FEATURE ARTICLE -
Issue 98: December 2024, Professional Conduct and Practice
Orderly Resolution of Interlocutory Disputes Requires Calm Consideration, not Heated Correspondence
In The Owners-Strata Plan No. 89791 v FKP Constructions Pty Ltd [2024] NSWSC 1432, Stevenson J – sitting in the New South Wales Supreme Court Equity Division, and specifically the Technology and Construction List – wrote helpfully concerning the proper approach by practitioners towards resolving interlocutory disputes, there concerning the further disclosure of documents sought by retained experts. Following resolution of the dispute, upon the defendants’ application for costs, his Honour wrote:
[1] I am dealing with an argument about costs in respect of which it is said by the defendants, who are the applicants for a costs order:
The issue for the Court is the proper administration of justice in the Technology and Construction List and ensuring that parties do not take a cavalier approach to the management of matters and, in doing so, wasting the valuable resources of the Court.
[2] What the circumstances do show is how unhelpful and productive of unnecessary legal costs it is for the solicitors experienced in the manner in which this List works, and who should understand what expectation the Court has concerning resolution of disputes in this List, to engage in heated correspondence, rather than calmly considering and discussing an orderly resolution of the issue at hand.
[3] The plaintiff is the Owners Corporation of a residential development in Woolloomooloo. The development was constructed by the second defendant on behalf of the first defendant.
[4] The Owners Corporation alleges that there are substantial defects in the building.
[5] On 11 July 2024, Ball J directed that the defendants serve their evidence by 27 September 2024.
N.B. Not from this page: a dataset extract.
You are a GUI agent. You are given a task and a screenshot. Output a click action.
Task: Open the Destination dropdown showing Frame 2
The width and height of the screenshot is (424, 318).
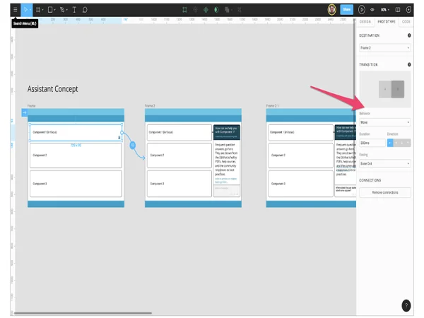pyautogui.click(x=384, y=48)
[6] Issues have arisen in respect of the Owners Corporation’s maintenance of the building, and in particular its roof, performance by the third parties of rectification works, the Owners Corporation’s obligation to mitigate its loss and the defendants’ entitlement to be given an opportunity to minimise the damages they must pay by rectifying the defects themselves.
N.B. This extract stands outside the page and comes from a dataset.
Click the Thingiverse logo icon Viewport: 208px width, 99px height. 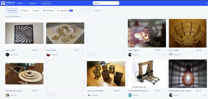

[7] They led the defendants’ solicitors to write to the plaintiff’s solicitors on 22 August 2024:
Failure to maintain
Our clients’ response to your client’s claims in respect of defective works will canvass the lack of maintenance on the roof which your client was obliged to perform. Given you have escalated this matter on the premise that rectification of the allege[d] defect is now ‘urgent’, we bring forward our request for documents relevant to this issue.
Therefore, we ask that you provide us with the following, as a matter of urgency:
- Any document recording or evidencing inspection, repairs or maintenance of the roof waterproofing, drainage pipework or ancillary areas described in the Advice as requiring rectification.
- Any document recording or evidencing the costs incurred in association with the inspection, repairs or maintenance described above.
- Any documents recording or evidencing any communications addressing the roof with Sure Seal Australia Pty Ltd, the subcontractor responsible for the installation of the waterproofing element on the roof as identified in the operation and maintenance manual for the Property.
- Any documents recording or evidencing the affixing, installation and/or placement of any additional plant, equipment, anchor point, walkway, apparatus or structure on the roof.
- Any documents recording or evidencing installation of waterproofing to any additional element or structure referred to in … d.
This document request relates to the entire life of the roof since it has been under the control of the [Owners Corporation], namely from August 2014.
[8] On 30 August 2024, the Owners Corporation’s solicitors responded to that letter without referring to the defendants’ request for documents.
[9] That led to the defendants’ solicitors writing, on 4 September 2024:
Notably absent from your latest letter is any response to our reasonable request for documents that describe the maintenance activities which have been performed on the roof during the time your client has been responsible for that maintenance (being a period of 10 years).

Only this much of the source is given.